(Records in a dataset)
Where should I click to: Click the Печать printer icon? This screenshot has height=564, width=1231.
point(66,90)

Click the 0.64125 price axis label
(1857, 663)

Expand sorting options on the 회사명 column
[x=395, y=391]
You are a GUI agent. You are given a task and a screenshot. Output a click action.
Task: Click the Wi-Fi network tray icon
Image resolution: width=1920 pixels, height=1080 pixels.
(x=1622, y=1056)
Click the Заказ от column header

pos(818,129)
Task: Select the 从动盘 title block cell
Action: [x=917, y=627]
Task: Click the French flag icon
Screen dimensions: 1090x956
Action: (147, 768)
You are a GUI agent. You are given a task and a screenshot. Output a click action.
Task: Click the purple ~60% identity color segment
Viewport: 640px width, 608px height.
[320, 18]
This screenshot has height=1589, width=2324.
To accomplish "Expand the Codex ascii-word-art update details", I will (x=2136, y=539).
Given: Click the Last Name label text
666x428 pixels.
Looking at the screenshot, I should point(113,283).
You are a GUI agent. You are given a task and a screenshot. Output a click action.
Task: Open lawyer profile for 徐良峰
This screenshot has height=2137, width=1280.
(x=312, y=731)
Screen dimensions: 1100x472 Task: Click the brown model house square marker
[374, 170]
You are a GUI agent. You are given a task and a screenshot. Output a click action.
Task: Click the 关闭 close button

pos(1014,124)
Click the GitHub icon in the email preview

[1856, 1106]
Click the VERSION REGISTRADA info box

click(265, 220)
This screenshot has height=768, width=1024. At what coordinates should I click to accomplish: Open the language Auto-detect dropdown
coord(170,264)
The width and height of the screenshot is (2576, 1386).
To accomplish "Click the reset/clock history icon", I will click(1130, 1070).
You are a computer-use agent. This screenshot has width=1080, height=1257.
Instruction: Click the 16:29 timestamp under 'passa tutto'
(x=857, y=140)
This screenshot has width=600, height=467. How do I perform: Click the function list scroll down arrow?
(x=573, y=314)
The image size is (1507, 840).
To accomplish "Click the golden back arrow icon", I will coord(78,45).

To do - Reproduce the entire listing above verbatim, line by line.

Solution -
Where should I click to: Click the Печать printer icon? This screenshot has height=564, width=1231.
point(66,90)

Click the 0.64125 price axis label
(1857, 663)

Expand sorting options on the 회사명 column
[x=395, y=391]
You are a GUI agent. You are given a task and a screenshot. Output a click action.
Task: Click the Wi-Fi network tray icon
Image resolution: width=1920 pixels, height=1080 pixels.
(x=1622, y=1056)
Click the Заказ от column header

pos(818,129)
Task: Select the 从动盘 title block cell
Action: [x=917, y=627]
Task: Click the French flag icon
Screen dimensions: 1090x956
Action: (147, 768)
You are a GUI agent. You are given a task and a screenshot. Output a click action.
Task: Click the purple ~60% identity color segment
Viewport: 640px width, 608px height.
[320, 18]
This screenshot has height=1589, width=2324.
To accomplish "Expand the Codex ascii-word-art update details", I will (x=2136, y=539).
Given: Click the Last Name label text
666x428 pixels.
Looking at the screenshot, I should point(113,283).
You are a GUI agent. You are given a task and a screenshot. Output a click action.
Task: Open lawyer profile for 徐良峰
This screenshot has height=2137, width=1280.
(x=312, y=731)
Screen dimensions: 1100x472 Task: Click the brown model house square marker
[374, 170]
You are a GUI agent. You are given a task and a screenshot. Output a click action.
Task: Click the 关闭 close button

pos(1014,124)
Click the GitHub icon in the email preview

[1856, 1106]
Click the VERSION REGISTRADA info box

click(265, 220)
This screenshot has height=768, width=1024. At what coordinates should I click to accomplish: Open the language Auto-detect dropdown
coord(170,264)
The width and height of the screenshot is (2576, 1386).
To accomplish "Click the reset/clock history icon", I will click(1130, 1070).
You are a computer-use agent. This screenshot has width=1080, height=1257.
Instruction: Click the 16:29 timestamp under 'passa tutto'
(x=857, y=140)
This screenshot has width=600, height=467. How do I perform: Click the function list scroll down arrow?
(x=573, y=314)
The image size is (1507, 840).
To accomplish "Click the golden back arrow icon", I will coord(78,45).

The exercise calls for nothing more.